Maybe this is impossible but without a for loop through each key in a given dictionary merge the two based on the key in the dictionary
Given :
dict1 = { 'APPL' : { 'cp': 1, 'sed': 'bull'}, 'BAC' : { 'cp': 1, 'sed': 'bull'}}
dict2 = { 'APPL' : { 'tp': 100}}
dict3 = dict1 | dict2 ## python ≥3.9 only
print(dict3)
{'APPL': {'tp': 100}, 'BAC': {'cp': 1, 'sed': 'bull'}}
dict1.update(dict2)
print(dict1)
{'APPL': {'tp': 100}, 'BAC': {'cp': 1, 'sed': 'bull'}}
Desired output
{'APPL': {'tp': 100,'cp': 1, 'sed': 'bull'}, 'BAC': {'cp': 1, 'sed': 'bull'}}
I can do it now with a for loop , just wondering if there is a more elegant solution
CodePudding user response:
Do:
dict1 = {'APPL': {'cp': 1, 'sed': 'bull'}, 'BAC': {'cp': 1, 'sed': 'bull'}}
dict2 = {'APPL': {'tp': 100}}
res = {key: {**value, **dict2.get(key, {})} for key, value in dict1.items()}
print(res)
Output
{'APPL': {'cp': 1, 'sed': 'bull', 'tp': 100}, 'BAC': {'cp': 1, 'sed': 'bull'}}
CodePudding user response:
No, this isn't possible without iteration.
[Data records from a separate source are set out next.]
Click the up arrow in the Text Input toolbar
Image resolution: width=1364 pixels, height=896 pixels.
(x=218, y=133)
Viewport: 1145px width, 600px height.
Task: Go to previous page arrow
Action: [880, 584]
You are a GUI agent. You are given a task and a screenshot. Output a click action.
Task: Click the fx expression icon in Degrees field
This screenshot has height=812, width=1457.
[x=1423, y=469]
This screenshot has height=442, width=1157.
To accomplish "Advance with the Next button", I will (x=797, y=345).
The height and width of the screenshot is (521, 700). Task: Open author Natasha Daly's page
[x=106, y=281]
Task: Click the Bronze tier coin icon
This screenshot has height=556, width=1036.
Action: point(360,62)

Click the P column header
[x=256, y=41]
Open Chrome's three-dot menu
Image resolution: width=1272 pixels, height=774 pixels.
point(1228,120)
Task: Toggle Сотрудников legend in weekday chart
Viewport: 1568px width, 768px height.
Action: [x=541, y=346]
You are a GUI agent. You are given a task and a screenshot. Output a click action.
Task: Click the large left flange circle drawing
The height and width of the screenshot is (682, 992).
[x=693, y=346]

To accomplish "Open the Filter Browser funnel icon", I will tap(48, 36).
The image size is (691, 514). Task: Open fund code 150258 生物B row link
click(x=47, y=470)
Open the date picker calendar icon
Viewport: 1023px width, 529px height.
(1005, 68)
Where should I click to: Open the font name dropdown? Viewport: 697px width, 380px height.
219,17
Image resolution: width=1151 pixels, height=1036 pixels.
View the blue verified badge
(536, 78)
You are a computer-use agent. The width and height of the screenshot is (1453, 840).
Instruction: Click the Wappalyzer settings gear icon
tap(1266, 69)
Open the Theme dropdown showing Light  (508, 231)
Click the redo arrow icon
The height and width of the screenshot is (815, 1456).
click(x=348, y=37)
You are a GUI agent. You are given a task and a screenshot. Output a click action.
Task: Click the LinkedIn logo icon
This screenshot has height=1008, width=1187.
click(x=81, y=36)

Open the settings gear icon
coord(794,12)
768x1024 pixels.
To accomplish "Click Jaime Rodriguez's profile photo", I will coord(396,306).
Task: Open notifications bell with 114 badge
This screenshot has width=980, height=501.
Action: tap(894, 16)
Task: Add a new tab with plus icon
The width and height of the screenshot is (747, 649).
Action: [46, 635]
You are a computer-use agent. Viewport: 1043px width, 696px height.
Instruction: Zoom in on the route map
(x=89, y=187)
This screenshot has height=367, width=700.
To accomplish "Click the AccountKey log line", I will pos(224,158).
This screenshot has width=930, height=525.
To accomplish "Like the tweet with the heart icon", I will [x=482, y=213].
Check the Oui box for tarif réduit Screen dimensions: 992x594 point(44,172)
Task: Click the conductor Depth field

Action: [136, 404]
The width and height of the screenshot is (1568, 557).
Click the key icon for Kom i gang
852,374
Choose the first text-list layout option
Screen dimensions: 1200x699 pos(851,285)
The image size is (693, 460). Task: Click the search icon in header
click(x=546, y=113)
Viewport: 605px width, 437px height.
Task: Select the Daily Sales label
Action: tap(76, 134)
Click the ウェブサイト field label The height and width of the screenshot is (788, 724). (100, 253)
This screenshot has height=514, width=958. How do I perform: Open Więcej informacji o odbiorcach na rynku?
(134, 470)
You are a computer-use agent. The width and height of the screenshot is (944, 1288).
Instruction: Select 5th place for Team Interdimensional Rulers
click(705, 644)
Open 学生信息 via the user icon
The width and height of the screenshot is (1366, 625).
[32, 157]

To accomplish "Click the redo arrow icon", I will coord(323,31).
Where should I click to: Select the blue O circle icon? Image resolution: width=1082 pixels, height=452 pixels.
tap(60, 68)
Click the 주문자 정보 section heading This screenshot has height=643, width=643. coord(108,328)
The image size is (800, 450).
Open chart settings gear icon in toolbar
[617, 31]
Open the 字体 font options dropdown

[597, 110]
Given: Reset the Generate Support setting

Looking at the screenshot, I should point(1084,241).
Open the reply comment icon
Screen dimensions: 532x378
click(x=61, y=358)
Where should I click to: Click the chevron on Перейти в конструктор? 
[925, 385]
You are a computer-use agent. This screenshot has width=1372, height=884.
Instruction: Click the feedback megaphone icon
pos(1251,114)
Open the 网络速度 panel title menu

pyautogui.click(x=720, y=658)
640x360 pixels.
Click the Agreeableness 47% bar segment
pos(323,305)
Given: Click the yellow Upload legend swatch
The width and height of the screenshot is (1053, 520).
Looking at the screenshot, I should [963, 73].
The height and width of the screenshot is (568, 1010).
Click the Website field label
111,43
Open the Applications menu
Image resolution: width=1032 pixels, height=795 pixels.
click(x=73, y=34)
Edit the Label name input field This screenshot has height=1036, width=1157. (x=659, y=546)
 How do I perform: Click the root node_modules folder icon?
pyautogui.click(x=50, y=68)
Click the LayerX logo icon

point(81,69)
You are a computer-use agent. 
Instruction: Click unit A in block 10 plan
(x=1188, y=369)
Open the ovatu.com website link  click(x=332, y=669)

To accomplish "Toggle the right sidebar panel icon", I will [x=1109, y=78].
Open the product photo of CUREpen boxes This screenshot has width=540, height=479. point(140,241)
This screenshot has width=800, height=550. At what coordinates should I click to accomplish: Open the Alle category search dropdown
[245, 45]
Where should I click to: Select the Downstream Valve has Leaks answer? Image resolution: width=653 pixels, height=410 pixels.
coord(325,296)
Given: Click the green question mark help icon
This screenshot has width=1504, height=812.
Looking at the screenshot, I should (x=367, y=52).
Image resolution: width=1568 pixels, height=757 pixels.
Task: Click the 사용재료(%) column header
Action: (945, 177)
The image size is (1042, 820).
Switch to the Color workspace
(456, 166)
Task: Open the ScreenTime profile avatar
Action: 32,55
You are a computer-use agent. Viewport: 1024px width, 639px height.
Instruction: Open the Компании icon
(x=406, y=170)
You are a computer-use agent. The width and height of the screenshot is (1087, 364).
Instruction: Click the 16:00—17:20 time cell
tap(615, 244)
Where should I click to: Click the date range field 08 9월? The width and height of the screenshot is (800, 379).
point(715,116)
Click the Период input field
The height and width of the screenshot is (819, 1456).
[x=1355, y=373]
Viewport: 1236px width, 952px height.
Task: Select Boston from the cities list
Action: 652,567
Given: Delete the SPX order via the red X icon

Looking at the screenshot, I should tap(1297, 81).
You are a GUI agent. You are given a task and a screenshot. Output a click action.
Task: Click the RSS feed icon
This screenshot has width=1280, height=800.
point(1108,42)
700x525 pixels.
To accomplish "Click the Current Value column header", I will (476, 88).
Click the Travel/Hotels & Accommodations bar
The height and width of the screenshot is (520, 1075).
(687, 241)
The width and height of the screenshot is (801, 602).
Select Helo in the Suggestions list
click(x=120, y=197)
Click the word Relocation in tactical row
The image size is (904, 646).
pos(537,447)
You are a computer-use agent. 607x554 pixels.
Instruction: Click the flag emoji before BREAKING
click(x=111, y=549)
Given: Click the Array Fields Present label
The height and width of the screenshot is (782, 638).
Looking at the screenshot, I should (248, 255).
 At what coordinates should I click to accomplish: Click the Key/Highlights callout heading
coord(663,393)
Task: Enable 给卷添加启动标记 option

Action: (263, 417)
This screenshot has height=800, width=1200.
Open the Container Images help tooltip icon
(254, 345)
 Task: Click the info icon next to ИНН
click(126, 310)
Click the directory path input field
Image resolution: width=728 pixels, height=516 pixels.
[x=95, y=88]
You could use a custom joiner function and then reduce a list of dictionaries however:
data = [{'BAC': {'a': 40}, 'XYZ': {'c': 81, 'b': 16}, 'ABC': {'b': 85}},
{'APPL': {'b': 55},
'BAC': {'b': 16, 'f': 59},
'ABC': {'d': 9, 'c': 43},
'XYZ': {'b': 82}},
{'ABC': {'b': 43, 'c': 35},
'APPL': {'f': 17, 'a': 1, 'd': 16},
'BAC': {'f': 35, 'a': 1},
'XYZ': {'a': 2, 'c': 55}},
{'BAC': {'f': 4, 'd': 87},
'XYZ': {'d': 31, 'f': 92},
'APPL': {'b': 18, 'a': 74, 'c': 69}},
{'XYZ': {'d': 84, 'f': 49},
'ABC': {'d': 88, 'a': 82, 'f': 96},
'APPL': {'a': 23},
'BAC': {'b': 40}},
{'BAC': {'c': 88, 'd': 38},
'APPL': {'c': 48, 'b': 30},
'ABC': {'d': 95, 'b': 38},
'XYZ': {'d': 90, 'a': 5}}]
def join_dict(d1, d2):
result = {k: {**d1[k], **d2[k]} for k in d1}
result.update({k: {**d1[k], **d2[k]} for k in d2})
return result
>>> import functools
>>> functools.reduce(join_dict, data)
{'XYZ': {'a': 39, 'f': 78, 'c': 42, 'd': 30, 'b': 24},
'ABC': {'c': 22, 'f': 69, 'a': 8, 'b': 51, 'd': 70},
'APPL': {'d': 19, 'b': 35, 'a': 6, 'f': 33, 'c': 64},
'BAC': {'f': 97, 'c': 38, 'd': 1, 'b': 63, 'a': 91}}
Of course, this will overwrite any common values in the sub-dictionaries. Assuming that isn't an issue for you, this should work fine as a "more elegant solution".